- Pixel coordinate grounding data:

------------------------------------

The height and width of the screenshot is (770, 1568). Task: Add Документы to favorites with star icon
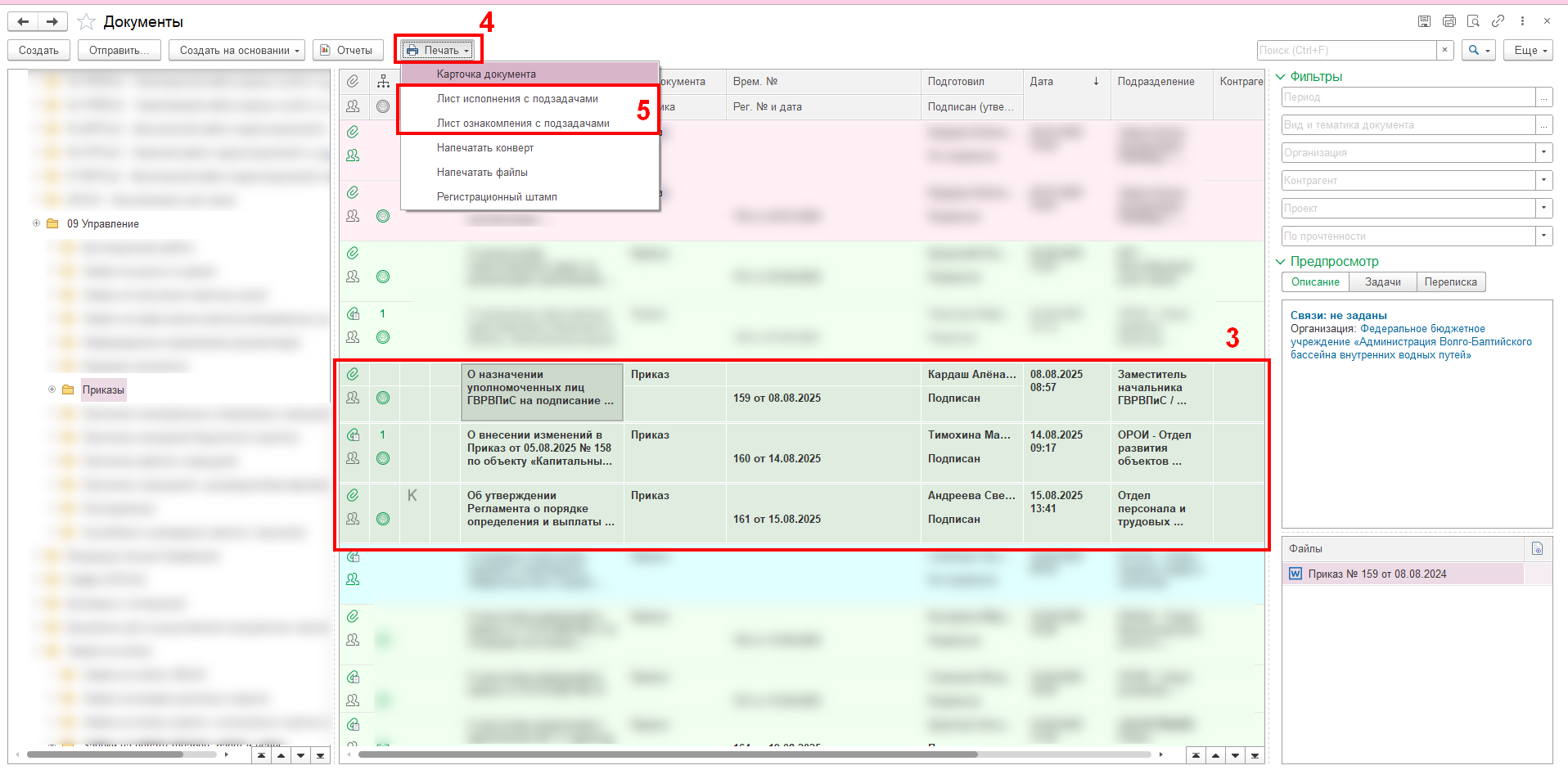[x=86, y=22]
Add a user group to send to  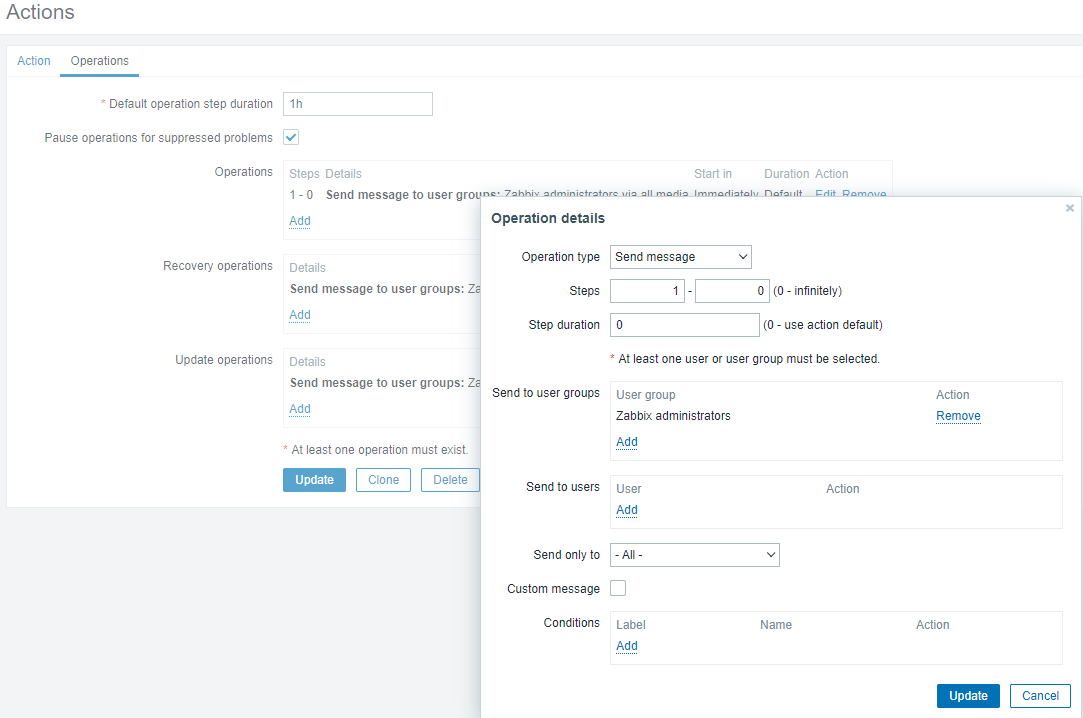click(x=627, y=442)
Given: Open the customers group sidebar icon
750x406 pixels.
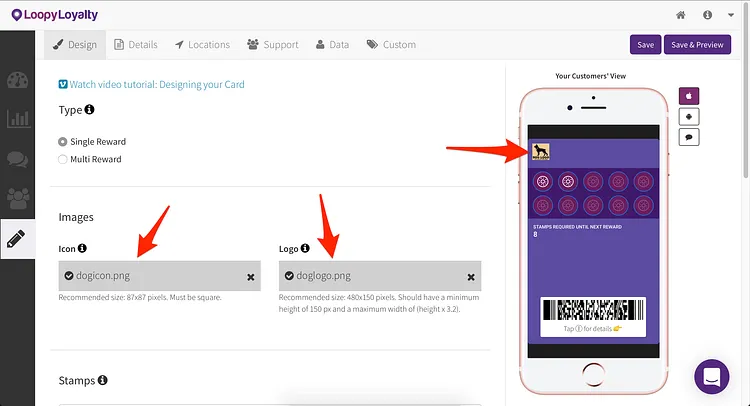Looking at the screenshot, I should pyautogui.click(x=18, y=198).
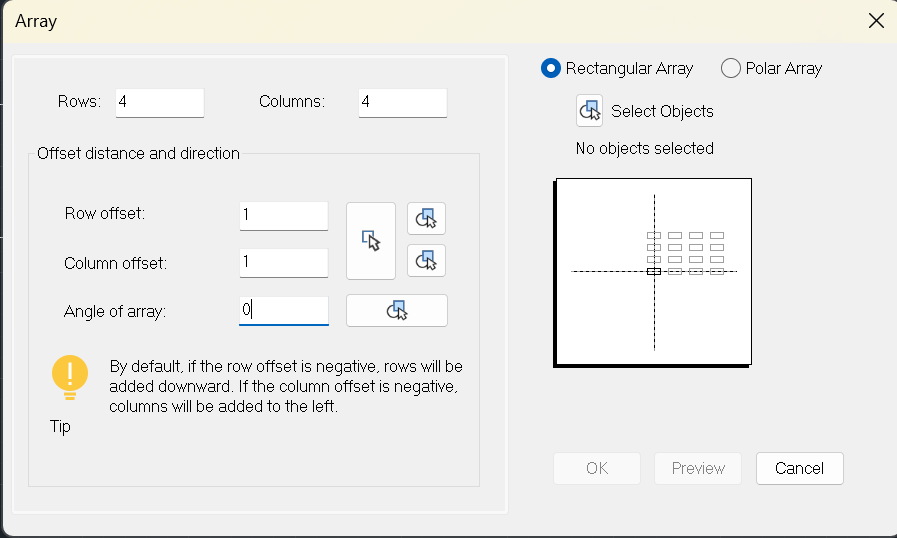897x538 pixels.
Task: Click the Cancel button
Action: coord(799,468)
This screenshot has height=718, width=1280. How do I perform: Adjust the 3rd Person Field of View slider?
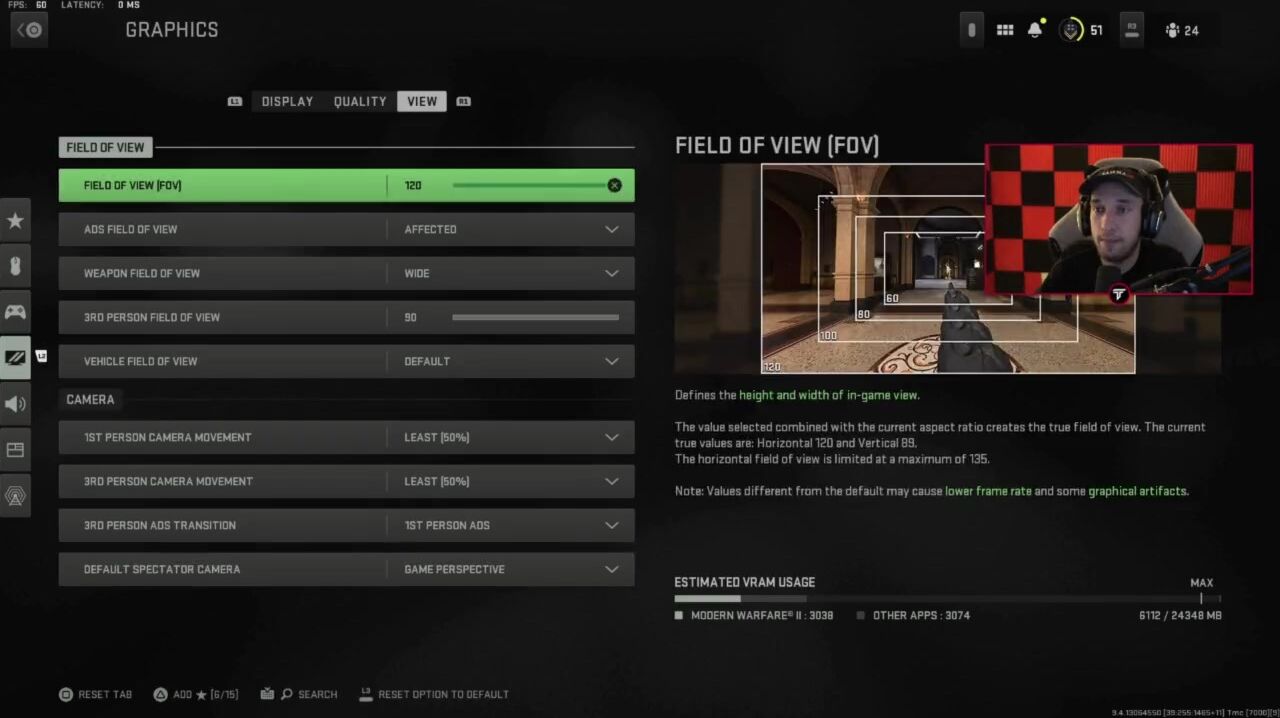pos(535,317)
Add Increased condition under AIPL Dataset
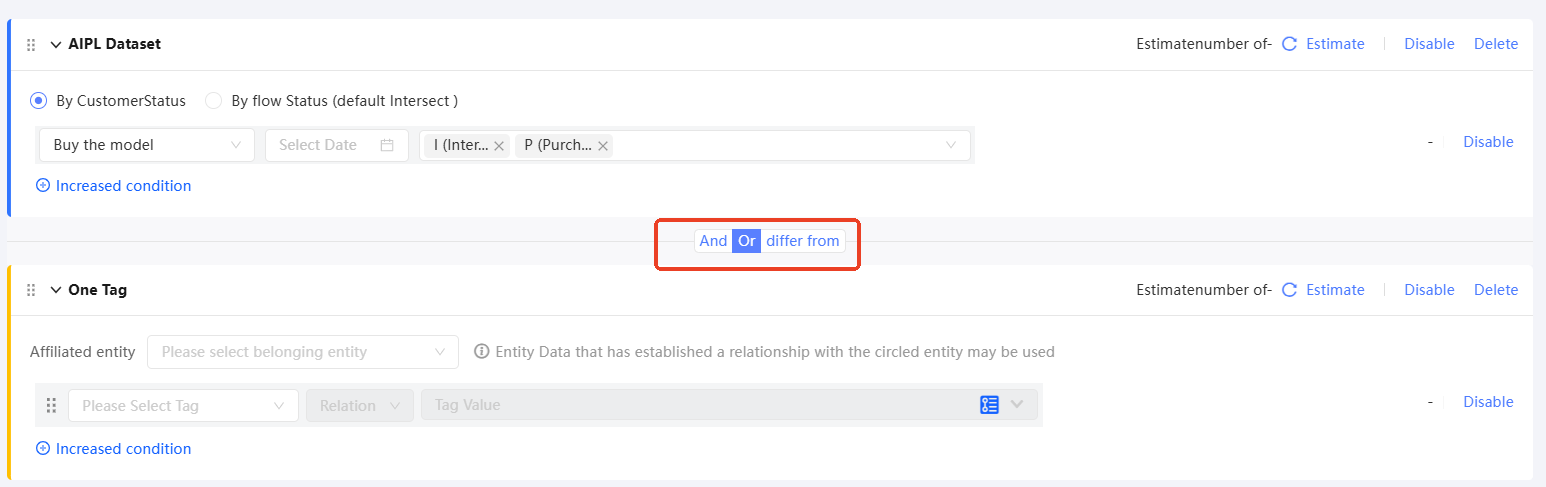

------------------------------------

The lines to copy begin at the one containing "Given: Open the customers group sidebar icon" and end at the last line of the records. Set down exactly those lines and no others, both ends included, and omit all pictures.

Given: Open the customers group sidebar icon
750x406 pixels.
Looking at the screenshot, I should pyautogui.click(x=18, y=198).
897x538 pixels.
Task: Click the Cancel button
Action: coord(799,468)
This screenshot has height=718, width=1280. How do I perform: Adjust the 3rd Person Field of View slider?
pos(535,317)
Add Increased condition under AIPL Dataset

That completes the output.